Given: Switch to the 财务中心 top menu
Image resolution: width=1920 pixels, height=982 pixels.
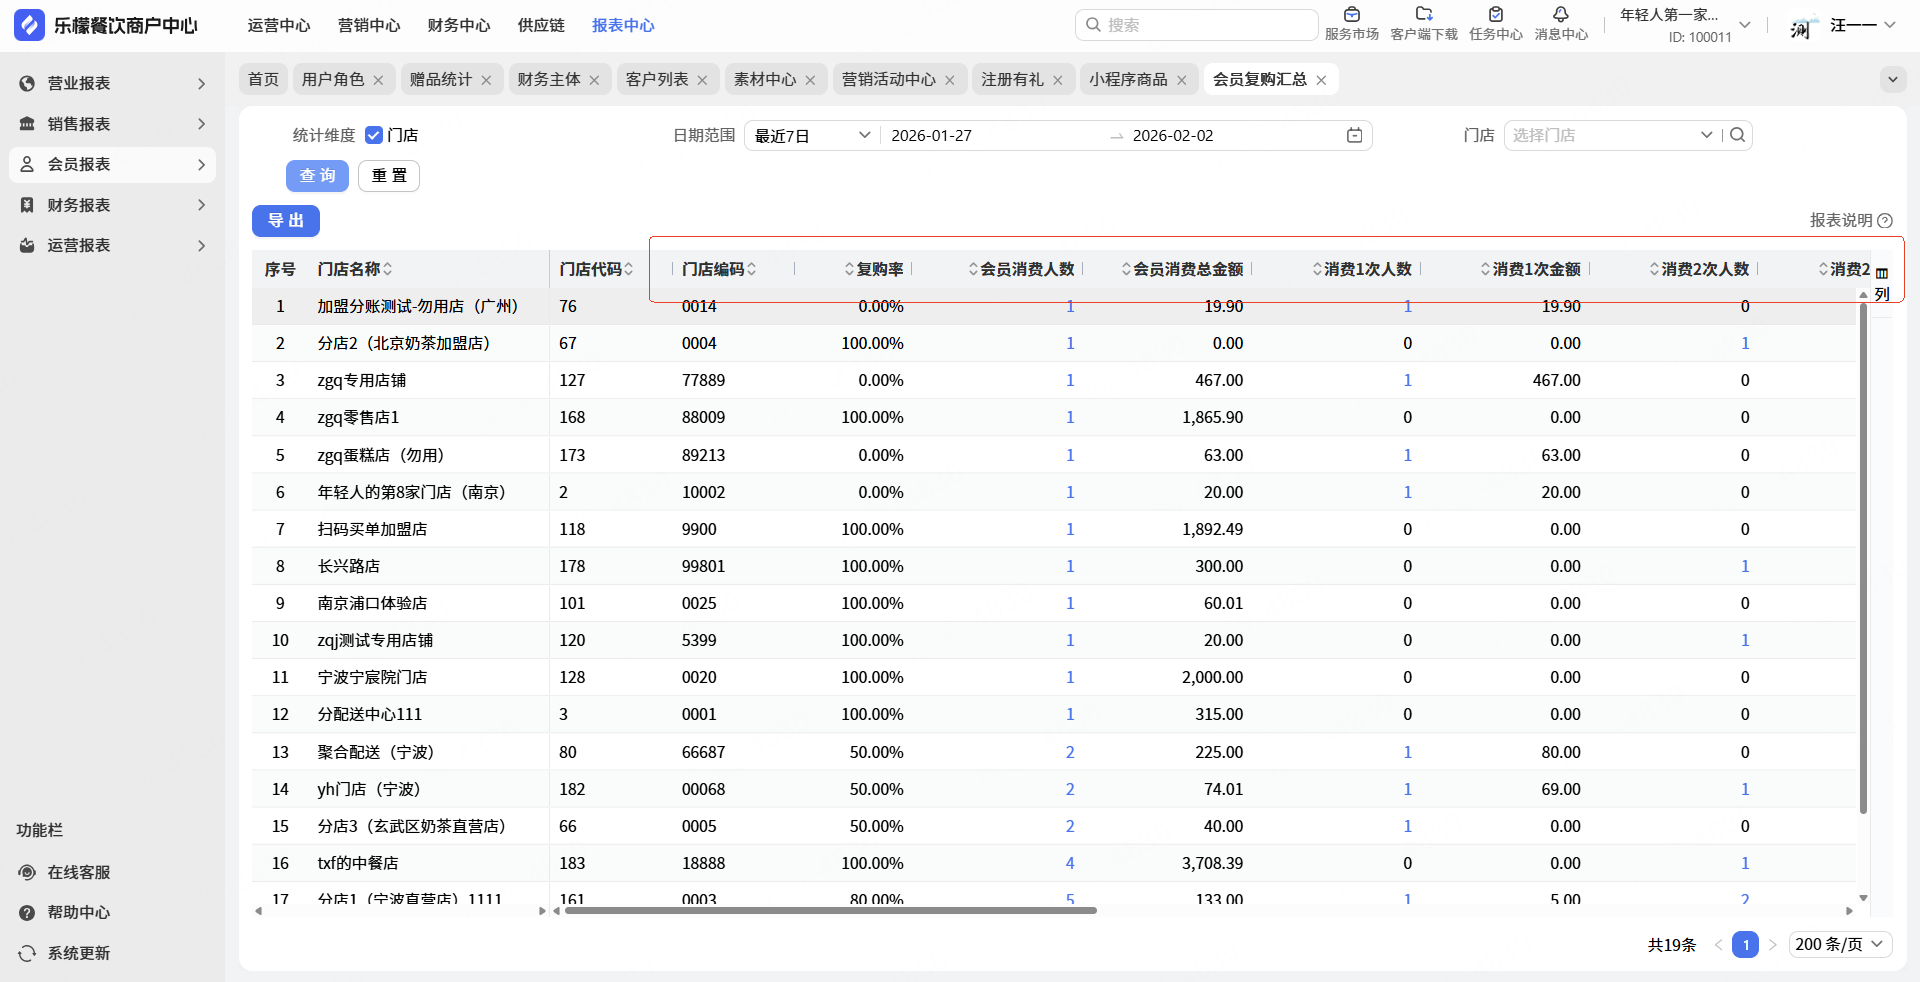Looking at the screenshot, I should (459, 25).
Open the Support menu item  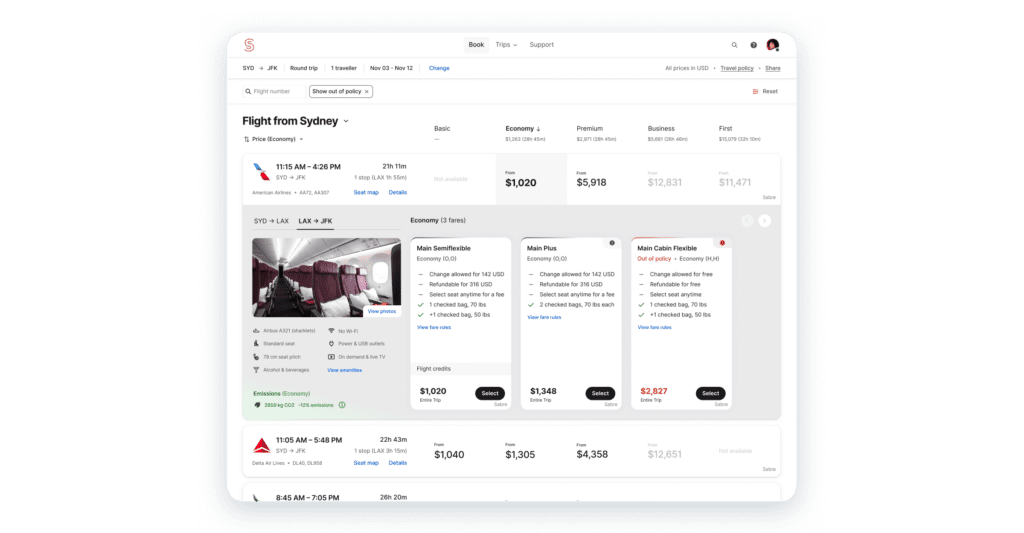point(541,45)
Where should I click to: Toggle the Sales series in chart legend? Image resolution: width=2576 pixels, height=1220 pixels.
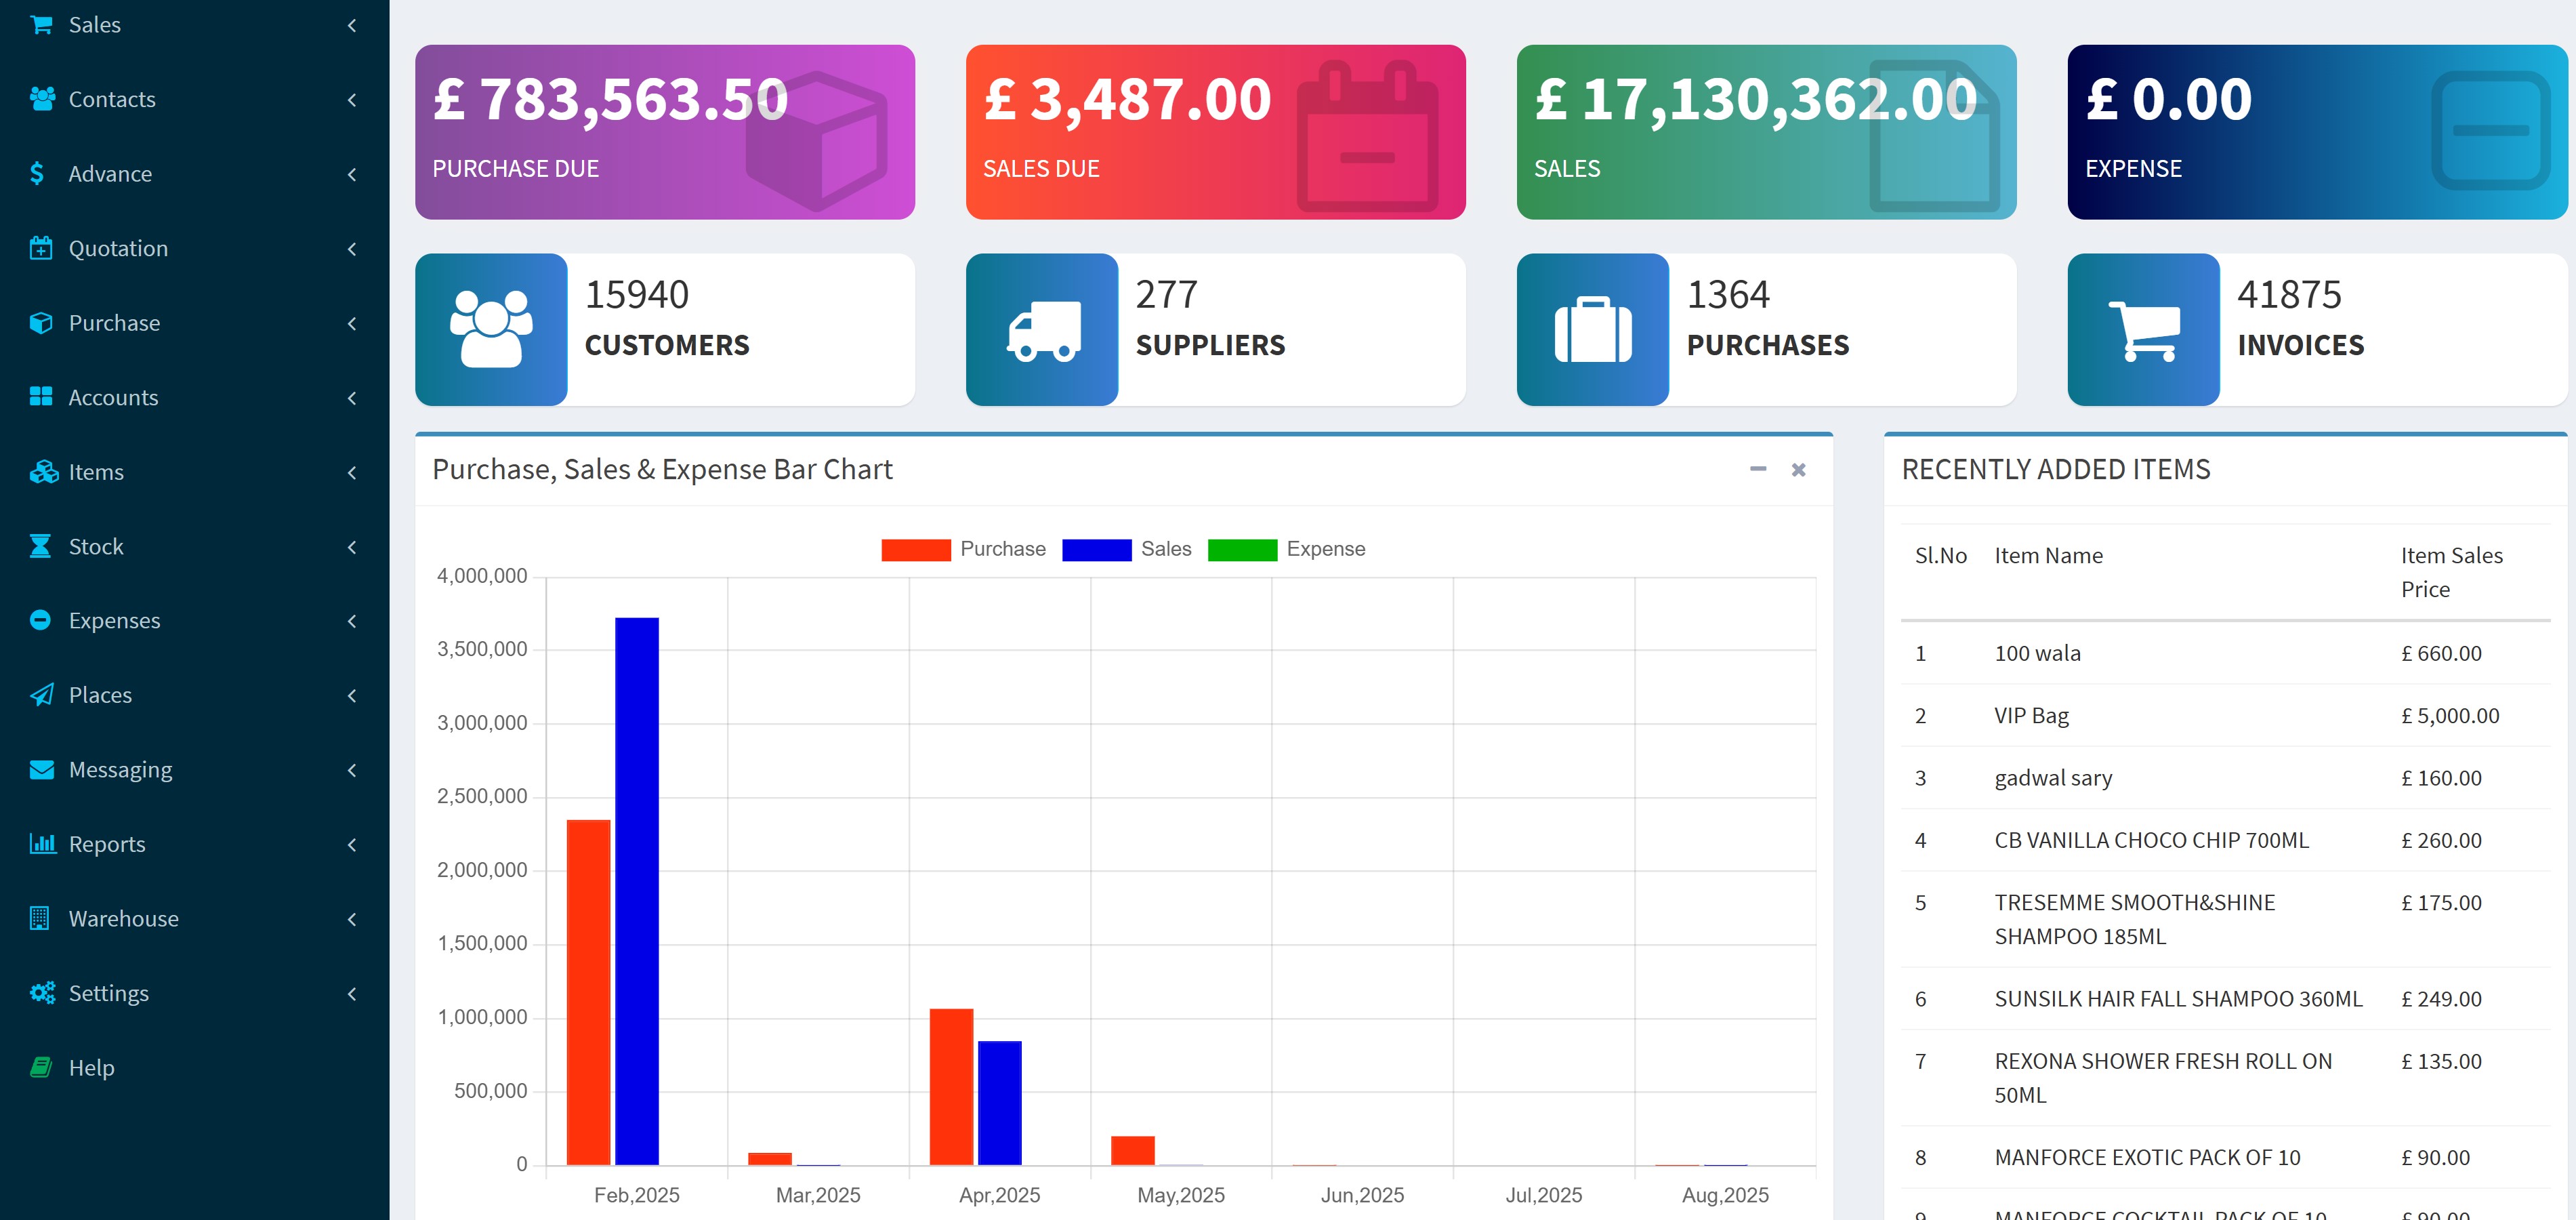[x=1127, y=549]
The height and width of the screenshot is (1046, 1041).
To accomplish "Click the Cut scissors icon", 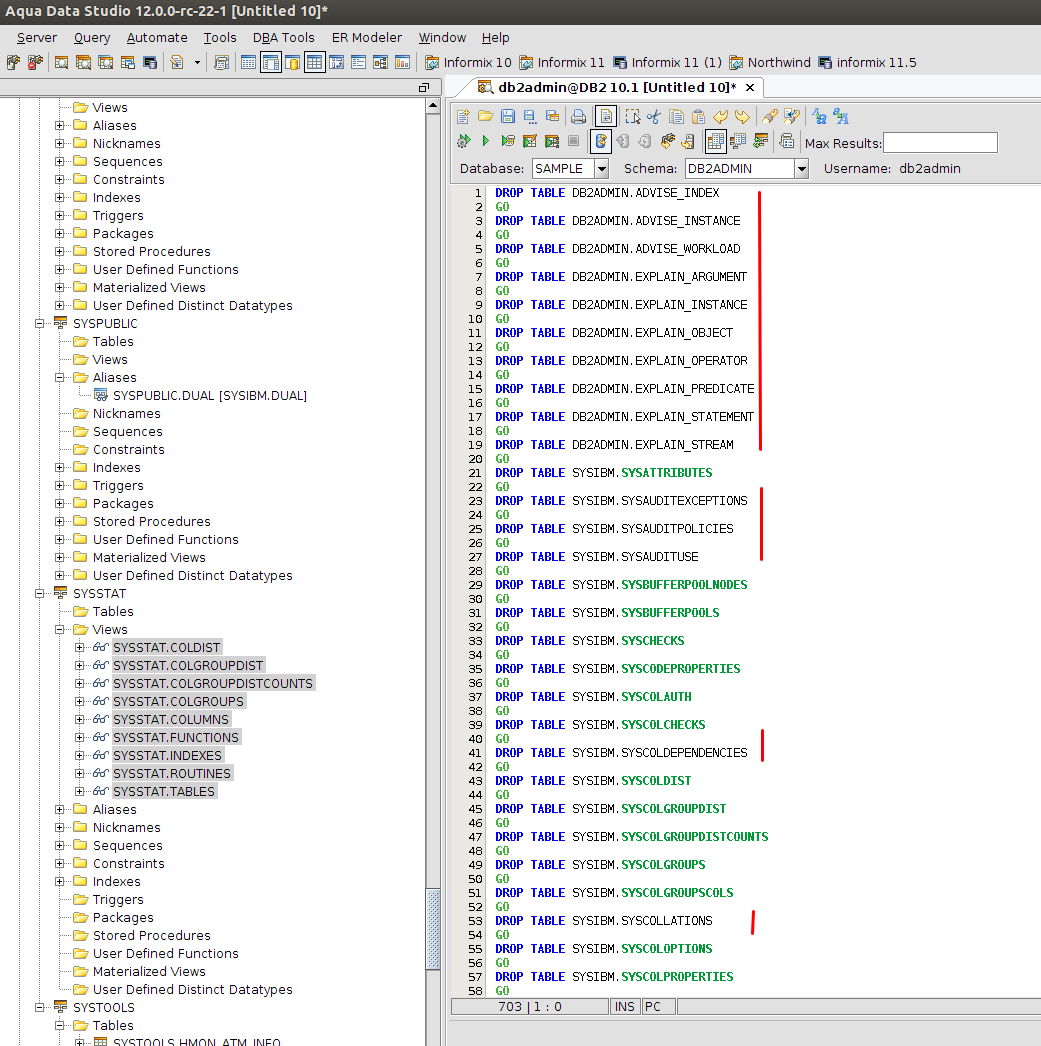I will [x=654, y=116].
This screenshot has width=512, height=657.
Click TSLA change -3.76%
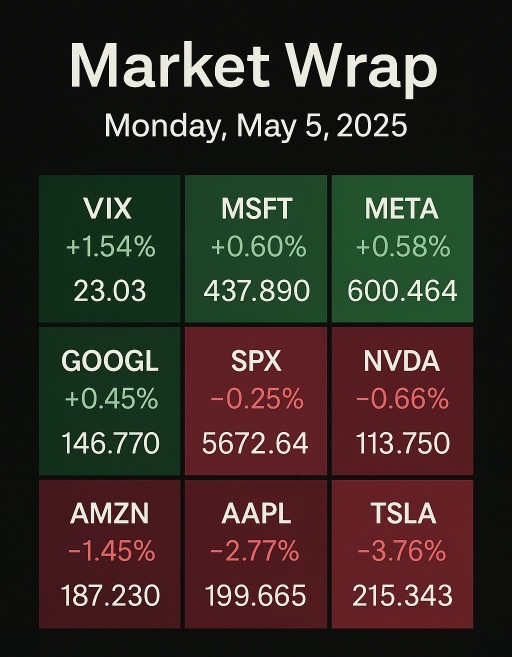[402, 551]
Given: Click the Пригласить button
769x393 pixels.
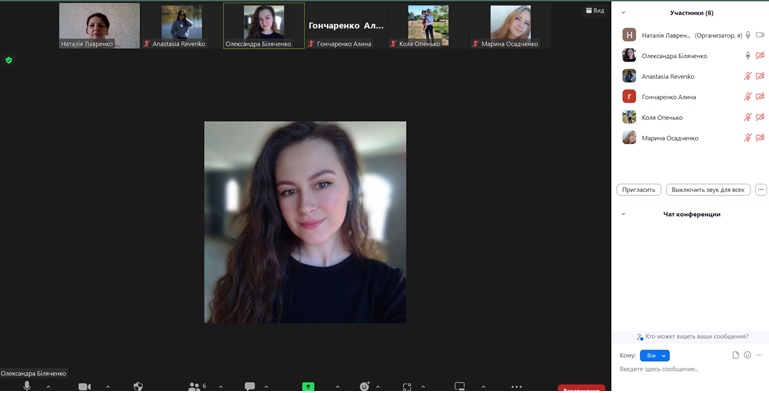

◇ ◇ ◇ ◇

Problem to solve:
Search the data above for lines holding "Given" and copy each of them.

Solution to this task:
Given: Switch to the 财务中心 top menu
Given: Click the Пригласить button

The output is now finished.